Enqueue Using Linked List in DSA Python - Time & Space Complexity

We want to understand how the time to add an item to a queue using a linked list changes as the queue grows.

How does the number of steps needed to add one item change when the queue gets bigger?

Analyze the time complexity of the following code snippet.

class Node:
    def __init__(self, data):
        self.data = data
        self.next = None

class Queue:
    def __init__(self):
        self.front = None
        self.rear = None

    def enqueue(self, data):
        new_node = Node(data)
        if self.rear is None:
            self.front = self.rear = new_node
            return
        self.rear.next = new_node
        self.rear = new_node

This code adds a new item to the end of a queue implemented with a linked list.

Identify the loops, recursion, array traversals that repeat.

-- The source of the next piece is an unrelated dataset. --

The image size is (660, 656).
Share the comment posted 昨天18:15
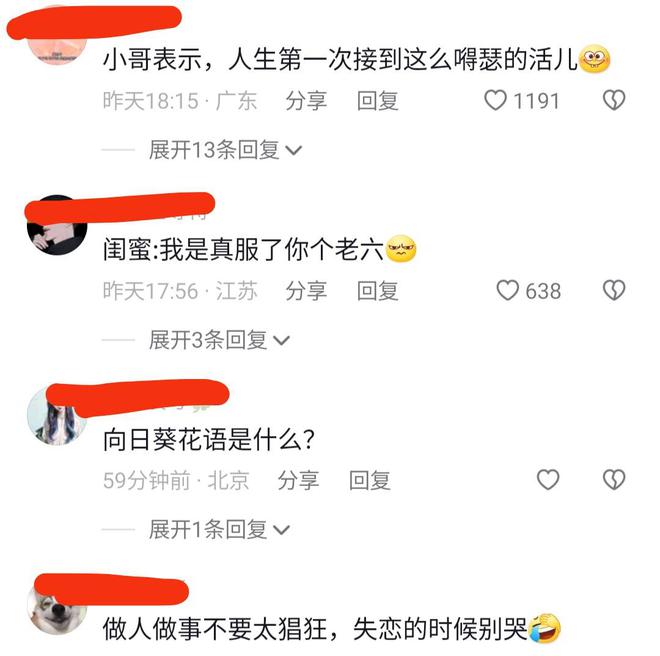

• Primary operation: Adding a new node by updating pointers.
• How many times: This happens once per enqueue call, no loops or traversals.

Adding one item always takes the same number of steps, no matter how big the queue is.

Input Size (n)	Approx. Operations
10	5-6 steps
100	5-6 steps
1000	5-6 steps

Pattern observation: The time to add one item stays about the same regardless of queue size.

Time Complexity: O(1)

This means adding an item takes a constant amount of time no matter how many items are already in the queue.

[X] Wrong: "Adding an item takes longer as the queue grows because we have to find the end each time."

[OK] Correct: Because we keep a pointer to the end (rear), we add the new item directly without searching, so time stays constant.

Knowing that enqueue in a linked list queue is fast and constant time shows you understand efficient data structure design, a key skill in interviews.

"What if we did not keep a rear pointer and had to find the end each time? How would the time complexity change?"